By 'Recovery', Tolkien meant a rediscovery of the freshness and vitality of the world, especially the natural world and humanity's pre-industrial artefacts, such as bread and wine. Fairy stories help to free us from the drabness and triteness of our contemporary view of the world, where the enormous material wealth many of us have has blurred our vision and narrowed our focus to 'getting and spending', as William Wordsworth put it.

In praising 'Escape', Tolkien knew he was moving on to controversial ground, but, as he said, the people who are most against anyone's escaping are jailers. "Why should a man be scorned if, finding himself in prison, he tries to get out and go home? Or if, when he cannot do so, he thinks and talks about other topics than jailers and prison-walls?"

'Consolation' was only one of Tolkien's names for what he regarded as the highest value of the fairy tale. By it, he meant that all true and complete fairy stories must have a happy ending, which he also called 'eucatastrophe', "a sudden and miraculous grace: never to be counted on to recur". He saw this as "a fleeting glimpse of Joy, Joy beyond the walls of the world, poignant as grief".

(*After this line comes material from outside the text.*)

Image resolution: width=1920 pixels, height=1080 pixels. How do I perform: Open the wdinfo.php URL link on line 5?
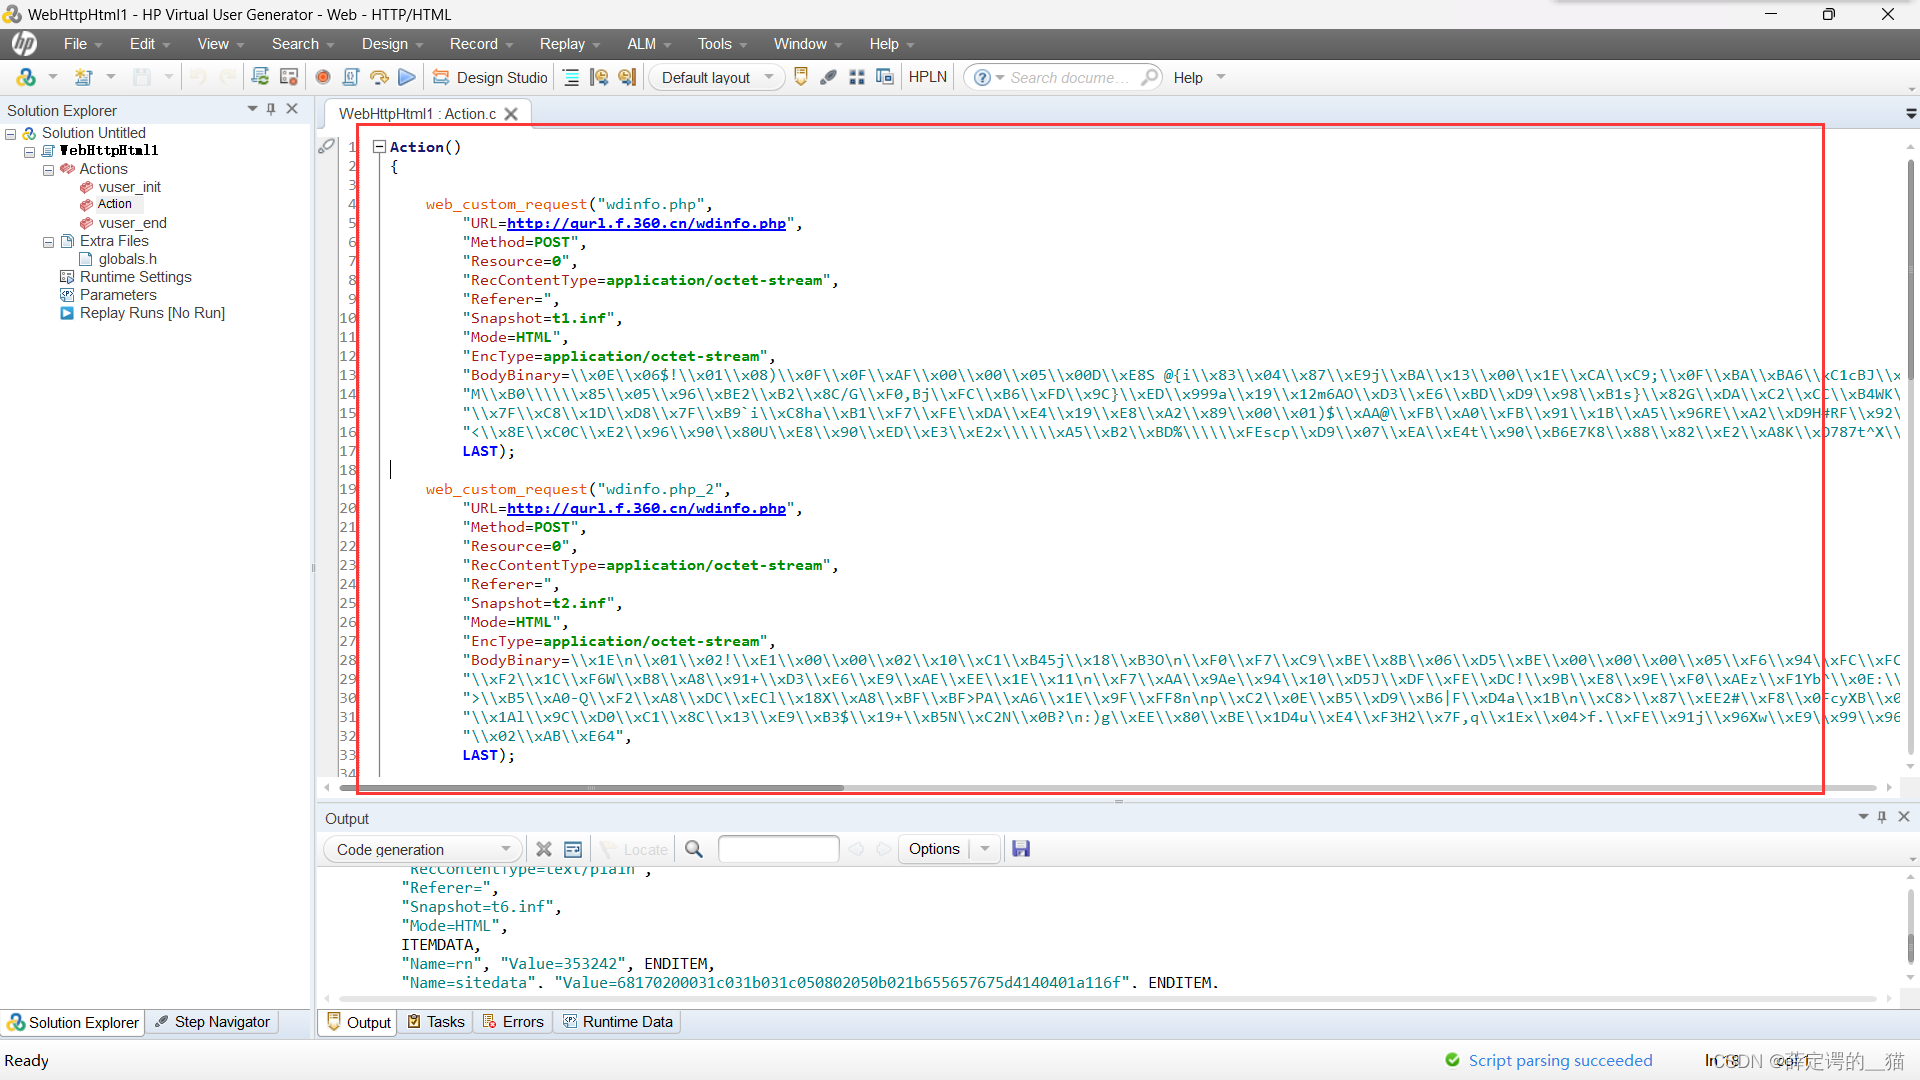click(x=646, y=223)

Unperceptive critics of Tolkien often accuse him of writing sentimental happy endings. In fact, Tolkien viewed life with a robust honesty, not denying that the world is full of suffering (both his parents had died by the time he was 12, and he fought in the First World War), and yet insisting that salvation can come when it is least expected.

Perhaps the most striking example of this in The Hobbit is when, at the climax of the Battle of Five Armies, Bilbo cries out: "The Eagles are coming!" There may be an implicit reference here to Christian iconography, but, more importantly, it underlines the fact that, no matter how hard we strive, we have no power, of ourselves, to save ourselves.

Jennifer Swift
(A fiction writer, a member of the Oxford C. S. Lewis Society, and has taught courses on the Inklings).

The Hobbit by J. R. R. Tolkien is published by HarperCollins.

Published in the Church Times - 3rd November 2006 Posted by Picasa

1 comment:

Rachel LeAnn said...

I don't think Tolkien should be categorized as writing "happy endings." (Referring to his critics, not the article). The Hobbit may have one, but we know from the next trilogy that it won't be peaceful for long. And the end of the Lord of the Rings trilogy is bittersweet at best. The Shire is changed and must be rebuilt, Frodo is too changed to stay in Middle Earth, and Merry, Pippin and Sam say goodbye to their best friend before he is taken from them (maybe not in Sam's case). And, in the subtext, we know that eventually Arwen is going to have to live her life alone after Aragorn dies. I'd qualify the ending as more "loss and change" than "happily ever after."